Measures against lobbyists – the bill’s apparent reason for existing – are expected to do nothing to hinder Big Money’s access to politicians, and in fact are likely to accelerate the process, turning Parliamentarians into corporate poodles.
Where the public wanted a curb on corporations corruptly influencing the government, it is instead offering to rub that influence in our faces.
In fact, the Government’s proposed register would cover fewer lobbyists than the existing, voluntary, register run by the UK Public Affairs Council.
And now a bill tabled by Andrew Lansley has been given a “pause” for reconsideration. Is anybody else reminded of the “pause” that took place while Lansley’s Health and Social Care Act was going through Parliament? In the end, the government pushed it through, regardless of the screams of outrage from the medical profession and the general public, and now private health firms are carving up the English NHS for their own profit, using Freedom of Information requests to undermine public sector bids for services.
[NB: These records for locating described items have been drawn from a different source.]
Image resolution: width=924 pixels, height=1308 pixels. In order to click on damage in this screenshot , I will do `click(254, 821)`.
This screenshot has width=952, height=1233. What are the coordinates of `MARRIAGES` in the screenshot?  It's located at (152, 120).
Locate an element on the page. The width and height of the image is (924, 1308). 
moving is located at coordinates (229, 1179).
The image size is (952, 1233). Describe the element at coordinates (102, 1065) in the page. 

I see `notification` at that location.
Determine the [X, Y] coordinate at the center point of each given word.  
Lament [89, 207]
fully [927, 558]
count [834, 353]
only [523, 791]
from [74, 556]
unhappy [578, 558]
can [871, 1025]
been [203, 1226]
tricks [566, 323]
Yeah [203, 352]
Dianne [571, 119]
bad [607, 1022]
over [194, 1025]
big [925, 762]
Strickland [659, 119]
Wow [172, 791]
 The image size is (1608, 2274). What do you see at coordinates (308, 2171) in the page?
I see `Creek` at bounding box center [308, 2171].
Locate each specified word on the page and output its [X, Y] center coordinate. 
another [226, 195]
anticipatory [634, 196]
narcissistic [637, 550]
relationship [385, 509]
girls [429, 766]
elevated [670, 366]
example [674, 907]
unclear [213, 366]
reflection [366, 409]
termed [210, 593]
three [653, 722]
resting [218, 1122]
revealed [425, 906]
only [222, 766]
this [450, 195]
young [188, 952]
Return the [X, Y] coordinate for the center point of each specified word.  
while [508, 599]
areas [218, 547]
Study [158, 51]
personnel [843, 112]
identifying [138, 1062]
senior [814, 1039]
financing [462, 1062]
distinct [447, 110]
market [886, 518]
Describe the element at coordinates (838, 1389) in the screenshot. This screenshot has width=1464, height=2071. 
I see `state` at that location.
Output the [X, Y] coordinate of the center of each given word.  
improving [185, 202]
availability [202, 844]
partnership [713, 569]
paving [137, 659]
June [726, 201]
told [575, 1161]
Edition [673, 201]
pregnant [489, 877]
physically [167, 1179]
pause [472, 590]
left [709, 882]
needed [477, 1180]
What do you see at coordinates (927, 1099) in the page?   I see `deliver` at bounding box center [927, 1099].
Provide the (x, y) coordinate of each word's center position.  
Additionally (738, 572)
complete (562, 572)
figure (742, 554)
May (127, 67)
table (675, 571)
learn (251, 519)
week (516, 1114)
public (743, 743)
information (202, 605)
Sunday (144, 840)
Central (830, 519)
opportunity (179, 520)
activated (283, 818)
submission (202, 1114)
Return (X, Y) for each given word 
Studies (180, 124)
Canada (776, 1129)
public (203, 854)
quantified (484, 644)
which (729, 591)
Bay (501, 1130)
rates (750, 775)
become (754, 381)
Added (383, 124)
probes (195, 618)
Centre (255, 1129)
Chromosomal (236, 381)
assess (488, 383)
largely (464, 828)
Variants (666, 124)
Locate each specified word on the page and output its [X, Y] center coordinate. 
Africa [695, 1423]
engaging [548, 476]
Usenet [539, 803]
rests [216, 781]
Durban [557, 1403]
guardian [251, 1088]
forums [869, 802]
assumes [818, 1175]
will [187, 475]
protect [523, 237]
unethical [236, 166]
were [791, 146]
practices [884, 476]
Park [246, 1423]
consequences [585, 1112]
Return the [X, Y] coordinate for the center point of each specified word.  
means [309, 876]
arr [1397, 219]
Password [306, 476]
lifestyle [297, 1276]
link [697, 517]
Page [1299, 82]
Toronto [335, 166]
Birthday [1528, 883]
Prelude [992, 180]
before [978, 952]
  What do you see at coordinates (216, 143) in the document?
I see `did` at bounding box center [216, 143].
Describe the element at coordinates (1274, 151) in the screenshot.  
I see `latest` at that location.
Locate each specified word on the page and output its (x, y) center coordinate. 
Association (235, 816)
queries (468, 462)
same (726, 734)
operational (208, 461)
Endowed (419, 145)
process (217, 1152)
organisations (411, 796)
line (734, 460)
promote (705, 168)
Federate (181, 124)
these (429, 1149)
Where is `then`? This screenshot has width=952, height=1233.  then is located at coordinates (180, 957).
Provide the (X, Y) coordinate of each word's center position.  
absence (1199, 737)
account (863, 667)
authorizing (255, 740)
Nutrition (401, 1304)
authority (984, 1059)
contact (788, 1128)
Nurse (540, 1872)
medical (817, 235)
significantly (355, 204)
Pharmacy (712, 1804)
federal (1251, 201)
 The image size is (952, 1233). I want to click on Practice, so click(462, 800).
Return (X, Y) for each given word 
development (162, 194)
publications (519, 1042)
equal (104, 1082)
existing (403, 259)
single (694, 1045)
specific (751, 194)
In the Lords last night, according to The Independent, ministers were pressured to include in-house company lobbyists in the proposed register, if it is to have any credibility.
But Lord Wallace said the proposed “light touch” system would be more effective and the register was designed to address the problem of consultant lobbying firms seeing ministers without it being clear who they represented – in other words, it is intended to address a matter that isn’t bothering anybody, rather than the huge problem of companies getting their chequebooks out and paying for laws that give them an advantage.
We should be grateful for the delay – it gives us all another chance to contact Lords, constituency MPs and ministers to demand an explanation for this rotten piece of legal trash.
If they persist in supporting this undemocratic attack on free speech, then they must pay for it at the next election.